Temperature drop in gas pressure regulator for CNG

[Jezovuk]

Best regards! I' am mechanical engineer from Krajina and I have a task to construct gas pressure regulator for compressed natural gas. Here are some characteristics of the regulator:
Inlet pressure: 250 bar
Outlet pressure: 4 bar
Volume flow: 100 m^3/h
Inlet diameter: 1/2"
Outlet diameter: 1"
Gas is heated up to 80 C infront od the regulator by gas exchanger. I have following formula that circulates within the company and is considered to be "true" but I'm a bit sceptical about it:

to- ti= 0.4(pi- pr)+ (tr- ti)

to- gas temp.on heat excanger's outlet
ti- gas temp.on heat excanger's inlet (5 C)
pi- gas pressure on heat excanger's inlet
pr- gas pressure after reduction
tr- gas temp.after eduction
0.4(C/bar)- Joule Thomson's efect.

When I calculate temp.using that formula I get tr= -18.4 C.
I have also calculated temp.drop as adiabatic process by

T2= T1(p2/p1)^k-1/k and got T2= -108.255 C
k- adiabatic exponent (1.31 for nat.gas)

Can any of upper formula give me approximately real picture of process taking place inside the regulator?

 

[cloa]

By the way Krajina is part of Croatia.

 

[Jezovuk]

No.Krajina is in our heart, my friend.
But, this is neither the time nor the place for that discussion.

 

[ione]

The formula “that circulates within the company” is the definition of the Joule Thomson coefficient ?JT

to- ti= 0.4(pi- pr)+ (tr- ti)

(to – tr)/(pi – pr) = 0.4 = ?JT

http://en.wikipedia.org/wiki/Joule–Thomson_effect

I would also check the Joule Thomson coefficient for methane here

http://webbook.nist.gov/chemistry/fluid/

Please note the transformation that takes place through a reducing valve is not properly isenthalpic, which by definition implies that enthalpy remains constant during the whole process. It is more correct to define this process as a quasi-stationary process whose final enthalpy is equal to the initial enthalpy.

 

[ione]

Jezovuk,

How did you get -108.255 °C with the data you have reported in your OP?

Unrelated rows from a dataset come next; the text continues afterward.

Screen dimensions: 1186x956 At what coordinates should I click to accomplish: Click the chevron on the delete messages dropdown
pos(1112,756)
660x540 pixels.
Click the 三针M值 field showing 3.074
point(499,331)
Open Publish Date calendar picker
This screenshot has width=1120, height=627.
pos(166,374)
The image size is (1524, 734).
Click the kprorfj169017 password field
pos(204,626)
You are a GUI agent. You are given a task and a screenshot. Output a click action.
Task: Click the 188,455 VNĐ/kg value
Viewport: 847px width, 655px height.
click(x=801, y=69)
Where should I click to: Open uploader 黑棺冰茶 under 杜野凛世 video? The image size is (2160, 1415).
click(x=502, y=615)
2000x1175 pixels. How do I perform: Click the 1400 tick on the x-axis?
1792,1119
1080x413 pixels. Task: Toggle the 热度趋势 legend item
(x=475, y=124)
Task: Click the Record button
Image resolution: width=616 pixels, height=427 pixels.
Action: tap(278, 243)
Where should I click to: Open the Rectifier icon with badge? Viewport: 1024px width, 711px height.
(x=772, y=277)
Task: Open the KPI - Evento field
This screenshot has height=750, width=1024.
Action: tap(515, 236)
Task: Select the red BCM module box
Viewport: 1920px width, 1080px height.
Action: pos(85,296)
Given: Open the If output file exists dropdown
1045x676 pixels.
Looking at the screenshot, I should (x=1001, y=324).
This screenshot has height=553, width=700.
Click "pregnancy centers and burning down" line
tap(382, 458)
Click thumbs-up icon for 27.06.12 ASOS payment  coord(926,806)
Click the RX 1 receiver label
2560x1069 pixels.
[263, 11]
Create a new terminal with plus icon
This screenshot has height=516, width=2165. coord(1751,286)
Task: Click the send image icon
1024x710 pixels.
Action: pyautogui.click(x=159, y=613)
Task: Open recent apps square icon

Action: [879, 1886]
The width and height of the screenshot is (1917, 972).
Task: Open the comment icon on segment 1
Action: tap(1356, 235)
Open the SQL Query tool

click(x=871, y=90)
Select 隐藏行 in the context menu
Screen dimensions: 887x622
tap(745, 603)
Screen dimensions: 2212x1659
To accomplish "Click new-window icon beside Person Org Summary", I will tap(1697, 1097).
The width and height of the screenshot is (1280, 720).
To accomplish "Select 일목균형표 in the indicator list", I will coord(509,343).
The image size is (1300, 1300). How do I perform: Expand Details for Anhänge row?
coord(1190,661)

T2 = T1* (P2/P1)^[(k-1)/k]

With k = 1.31 (be aware this value stands for methane at 1 barg and 25 °C ---> not your conditions)

T2 = 132.733 K = -140.417 °C

Moreover the problem is that what above stands for a reversible adiabatic transformation and for an ideal gas (which I doubt your case is).

 

[Jezovuk]

ione,

thank You for your time.
It was my mistake, Your result is correct.
I am aware of that, but I could not find adiabatic exponent of natural gas (k)for my condisions so I assumed that it is a ideal gas (k=cp/cv) and that it's change of state is adiabatic in order to get some starting, approximate data.
I realise now that is not the case and that result is completly wrong.

In Your previous message You said that (to – tr)/(pi – pr) = 0.4 = ?JT is a definition of Joule Thomson coefficient, but where is a reference to specific gas in that equation?
In my case: (to – tr)/(pi – pr)= 0.305 °C/bar.

 

[ione]

My hint was to check the value of the Joule-Thomson coefficient for methane at your reference conditions (pressure and temperature before expansion) using the NIST link. I am not sure the value you’ve reported (0.4 °C/bar) is correct.

Then the following formula

(deltaT/deltaP) at constant enthalpy = ?JT

(to-tr)/(pi-pr)= ?JT

allows you to compute the temperature tr of the expanded gas.